◆ **Exercise**:
Every line in the entries that holds the word "profile" counts toward the answer, which should be a single number.
Top of Data for review
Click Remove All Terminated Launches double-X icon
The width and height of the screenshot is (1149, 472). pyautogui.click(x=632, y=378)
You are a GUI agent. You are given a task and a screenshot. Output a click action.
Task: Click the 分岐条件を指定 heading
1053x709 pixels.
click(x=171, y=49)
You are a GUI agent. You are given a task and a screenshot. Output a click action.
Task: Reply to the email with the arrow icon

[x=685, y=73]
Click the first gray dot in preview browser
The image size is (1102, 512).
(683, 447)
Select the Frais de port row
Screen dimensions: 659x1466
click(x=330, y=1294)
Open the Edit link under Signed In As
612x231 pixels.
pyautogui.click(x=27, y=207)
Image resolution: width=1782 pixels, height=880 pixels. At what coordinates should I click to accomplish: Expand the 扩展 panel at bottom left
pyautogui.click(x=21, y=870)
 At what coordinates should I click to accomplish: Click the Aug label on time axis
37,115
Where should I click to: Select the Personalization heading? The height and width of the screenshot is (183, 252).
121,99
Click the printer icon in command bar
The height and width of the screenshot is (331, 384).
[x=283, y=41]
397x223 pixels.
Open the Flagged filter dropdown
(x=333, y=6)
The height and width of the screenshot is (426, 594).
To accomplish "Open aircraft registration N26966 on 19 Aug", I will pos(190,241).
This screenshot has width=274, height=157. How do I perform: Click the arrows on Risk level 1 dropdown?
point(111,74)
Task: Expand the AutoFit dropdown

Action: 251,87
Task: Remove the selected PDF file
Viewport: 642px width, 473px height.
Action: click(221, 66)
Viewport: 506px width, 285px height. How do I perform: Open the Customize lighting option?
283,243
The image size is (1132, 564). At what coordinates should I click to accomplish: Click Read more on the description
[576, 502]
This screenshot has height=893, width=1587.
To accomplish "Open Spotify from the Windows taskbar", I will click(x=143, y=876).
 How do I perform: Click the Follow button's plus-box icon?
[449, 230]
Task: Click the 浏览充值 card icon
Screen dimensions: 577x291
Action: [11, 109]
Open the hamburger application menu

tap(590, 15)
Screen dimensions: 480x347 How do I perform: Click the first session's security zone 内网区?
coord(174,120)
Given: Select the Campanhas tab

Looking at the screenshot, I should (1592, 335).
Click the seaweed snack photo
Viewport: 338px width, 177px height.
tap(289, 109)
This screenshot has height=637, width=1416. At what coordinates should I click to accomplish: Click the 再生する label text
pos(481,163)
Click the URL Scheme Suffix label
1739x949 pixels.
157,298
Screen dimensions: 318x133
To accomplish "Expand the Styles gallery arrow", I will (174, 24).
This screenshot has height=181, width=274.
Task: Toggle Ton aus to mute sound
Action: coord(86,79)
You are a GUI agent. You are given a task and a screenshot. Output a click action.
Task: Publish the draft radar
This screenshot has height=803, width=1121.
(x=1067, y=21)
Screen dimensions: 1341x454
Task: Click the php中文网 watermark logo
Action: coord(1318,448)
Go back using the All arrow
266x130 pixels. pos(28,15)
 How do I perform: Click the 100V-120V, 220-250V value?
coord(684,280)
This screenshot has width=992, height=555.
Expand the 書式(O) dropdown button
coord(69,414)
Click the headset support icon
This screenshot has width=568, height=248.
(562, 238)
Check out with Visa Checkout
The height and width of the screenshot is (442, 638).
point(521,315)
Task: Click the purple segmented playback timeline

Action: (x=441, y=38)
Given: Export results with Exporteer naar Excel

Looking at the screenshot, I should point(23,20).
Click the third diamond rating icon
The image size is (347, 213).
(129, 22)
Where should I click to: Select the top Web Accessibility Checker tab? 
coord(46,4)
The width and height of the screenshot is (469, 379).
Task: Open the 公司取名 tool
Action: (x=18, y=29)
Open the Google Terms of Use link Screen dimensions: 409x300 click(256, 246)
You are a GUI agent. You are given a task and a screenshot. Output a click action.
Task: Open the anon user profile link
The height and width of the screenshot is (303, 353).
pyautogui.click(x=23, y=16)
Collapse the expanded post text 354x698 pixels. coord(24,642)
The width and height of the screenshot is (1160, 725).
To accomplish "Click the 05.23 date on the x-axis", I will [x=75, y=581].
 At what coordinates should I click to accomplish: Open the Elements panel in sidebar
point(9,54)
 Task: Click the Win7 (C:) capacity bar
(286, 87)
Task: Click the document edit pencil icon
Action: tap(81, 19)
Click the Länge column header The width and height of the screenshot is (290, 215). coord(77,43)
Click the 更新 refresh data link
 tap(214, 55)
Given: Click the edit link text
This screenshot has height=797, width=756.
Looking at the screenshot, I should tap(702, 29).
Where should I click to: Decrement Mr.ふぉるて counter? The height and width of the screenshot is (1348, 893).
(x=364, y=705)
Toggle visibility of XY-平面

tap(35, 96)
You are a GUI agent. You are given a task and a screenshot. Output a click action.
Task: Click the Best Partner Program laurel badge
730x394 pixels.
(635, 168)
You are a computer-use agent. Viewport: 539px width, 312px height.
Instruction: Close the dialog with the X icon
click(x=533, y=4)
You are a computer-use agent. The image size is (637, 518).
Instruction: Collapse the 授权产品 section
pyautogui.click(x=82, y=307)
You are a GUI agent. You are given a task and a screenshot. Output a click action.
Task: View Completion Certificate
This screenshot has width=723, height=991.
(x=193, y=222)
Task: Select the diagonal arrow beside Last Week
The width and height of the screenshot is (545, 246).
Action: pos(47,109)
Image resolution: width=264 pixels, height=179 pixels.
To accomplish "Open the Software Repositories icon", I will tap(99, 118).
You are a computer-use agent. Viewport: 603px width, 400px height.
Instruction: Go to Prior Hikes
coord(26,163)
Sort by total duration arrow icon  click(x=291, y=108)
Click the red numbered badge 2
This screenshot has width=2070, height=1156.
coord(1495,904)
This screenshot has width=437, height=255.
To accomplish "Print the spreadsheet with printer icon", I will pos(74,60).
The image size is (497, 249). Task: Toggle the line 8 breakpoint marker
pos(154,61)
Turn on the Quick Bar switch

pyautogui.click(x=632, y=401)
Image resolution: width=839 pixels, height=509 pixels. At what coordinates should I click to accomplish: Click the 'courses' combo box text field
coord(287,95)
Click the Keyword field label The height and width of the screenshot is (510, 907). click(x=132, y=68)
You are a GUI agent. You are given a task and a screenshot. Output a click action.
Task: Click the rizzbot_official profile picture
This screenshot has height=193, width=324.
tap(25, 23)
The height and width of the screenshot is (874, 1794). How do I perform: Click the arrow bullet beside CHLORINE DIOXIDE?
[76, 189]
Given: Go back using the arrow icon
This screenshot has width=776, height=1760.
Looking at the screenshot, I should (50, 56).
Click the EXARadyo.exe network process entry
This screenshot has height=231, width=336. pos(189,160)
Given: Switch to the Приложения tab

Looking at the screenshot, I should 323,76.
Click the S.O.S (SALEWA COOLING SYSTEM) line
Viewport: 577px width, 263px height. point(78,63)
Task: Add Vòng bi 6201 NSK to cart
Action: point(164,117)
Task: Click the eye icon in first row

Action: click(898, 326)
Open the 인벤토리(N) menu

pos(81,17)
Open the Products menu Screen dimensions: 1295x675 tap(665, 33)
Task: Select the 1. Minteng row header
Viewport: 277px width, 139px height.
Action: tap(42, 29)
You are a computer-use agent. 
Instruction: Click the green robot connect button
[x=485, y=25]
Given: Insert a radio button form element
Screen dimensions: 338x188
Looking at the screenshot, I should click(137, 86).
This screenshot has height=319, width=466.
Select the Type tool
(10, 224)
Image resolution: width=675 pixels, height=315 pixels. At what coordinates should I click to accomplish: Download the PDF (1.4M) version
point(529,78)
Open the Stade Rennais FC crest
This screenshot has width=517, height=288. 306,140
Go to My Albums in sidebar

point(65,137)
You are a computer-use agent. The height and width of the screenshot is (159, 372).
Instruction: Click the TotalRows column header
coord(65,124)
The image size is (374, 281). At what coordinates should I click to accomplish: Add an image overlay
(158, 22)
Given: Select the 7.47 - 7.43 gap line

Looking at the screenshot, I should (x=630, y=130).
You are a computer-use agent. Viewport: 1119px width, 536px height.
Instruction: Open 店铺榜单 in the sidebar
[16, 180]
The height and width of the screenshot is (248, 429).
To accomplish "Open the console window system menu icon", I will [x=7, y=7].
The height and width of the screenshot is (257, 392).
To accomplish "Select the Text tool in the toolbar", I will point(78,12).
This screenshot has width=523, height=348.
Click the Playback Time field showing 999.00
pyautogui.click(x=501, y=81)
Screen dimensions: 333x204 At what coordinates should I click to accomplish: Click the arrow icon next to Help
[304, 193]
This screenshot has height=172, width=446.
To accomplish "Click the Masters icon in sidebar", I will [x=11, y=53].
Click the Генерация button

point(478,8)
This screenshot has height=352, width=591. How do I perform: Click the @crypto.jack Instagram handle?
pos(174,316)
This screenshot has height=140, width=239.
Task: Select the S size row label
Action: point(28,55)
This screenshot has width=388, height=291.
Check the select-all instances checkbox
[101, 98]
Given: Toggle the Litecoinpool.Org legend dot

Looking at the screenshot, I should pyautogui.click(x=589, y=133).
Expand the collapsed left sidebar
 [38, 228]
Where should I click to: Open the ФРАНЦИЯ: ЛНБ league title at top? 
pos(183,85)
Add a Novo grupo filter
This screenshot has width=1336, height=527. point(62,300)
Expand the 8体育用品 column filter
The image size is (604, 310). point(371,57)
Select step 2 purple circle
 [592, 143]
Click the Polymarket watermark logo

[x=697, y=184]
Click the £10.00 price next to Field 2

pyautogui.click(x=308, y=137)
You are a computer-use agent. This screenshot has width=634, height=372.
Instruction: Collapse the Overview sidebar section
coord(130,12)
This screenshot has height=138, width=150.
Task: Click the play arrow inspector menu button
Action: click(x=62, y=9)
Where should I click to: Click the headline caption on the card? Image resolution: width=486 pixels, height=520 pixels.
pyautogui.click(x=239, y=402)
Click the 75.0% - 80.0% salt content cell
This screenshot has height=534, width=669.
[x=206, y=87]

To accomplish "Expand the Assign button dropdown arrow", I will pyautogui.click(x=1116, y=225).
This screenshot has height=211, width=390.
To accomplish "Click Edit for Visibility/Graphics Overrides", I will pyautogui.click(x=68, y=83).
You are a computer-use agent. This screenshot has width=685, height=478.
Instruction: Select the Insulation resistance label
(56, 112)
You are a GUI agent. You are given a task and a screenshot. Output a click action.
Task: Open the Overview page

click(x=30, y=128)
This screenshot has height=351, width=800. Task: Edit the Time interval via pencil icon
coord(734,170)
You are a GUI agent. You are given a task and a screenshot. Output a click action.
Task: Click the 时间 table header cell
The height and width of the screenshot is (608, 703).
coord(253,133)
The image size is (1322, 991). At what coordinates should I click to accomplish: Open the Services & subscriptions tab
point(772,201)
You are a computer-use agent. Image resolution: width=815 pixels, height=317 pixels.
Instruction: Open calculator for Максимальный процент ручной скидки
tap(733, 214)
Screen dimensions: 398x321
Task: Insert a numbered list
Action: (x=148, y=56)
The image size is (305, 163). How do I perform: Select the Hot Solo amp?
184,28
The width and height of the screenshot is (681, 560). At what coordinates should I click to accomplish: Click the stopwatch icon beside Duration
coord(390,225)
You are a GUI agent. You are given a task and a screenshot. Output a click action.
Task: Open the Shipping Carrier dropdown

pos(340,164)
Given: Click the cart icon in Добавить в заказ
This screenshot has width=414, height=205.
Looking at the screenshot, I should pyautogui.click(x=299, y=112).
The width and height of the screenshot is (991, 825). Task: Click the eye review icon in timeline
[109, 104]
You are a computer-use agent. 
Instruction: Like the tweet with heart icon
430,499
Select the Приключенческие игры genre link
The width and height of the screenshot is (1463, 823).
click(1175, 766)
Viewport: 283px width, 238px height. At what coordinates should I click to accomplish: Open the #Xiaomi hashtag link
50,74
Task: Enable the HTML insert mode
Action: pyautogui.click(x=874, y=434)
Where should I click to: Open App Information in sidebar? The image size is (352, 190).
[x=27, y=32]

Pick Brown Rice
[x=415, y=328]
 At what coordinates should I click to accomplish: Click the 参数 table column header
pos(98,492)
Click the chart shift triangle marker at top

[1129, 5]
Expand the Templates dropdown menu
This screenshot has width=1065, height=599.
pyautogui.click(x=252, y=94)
Bottom of Data for review
◆ **Exercise output**:
2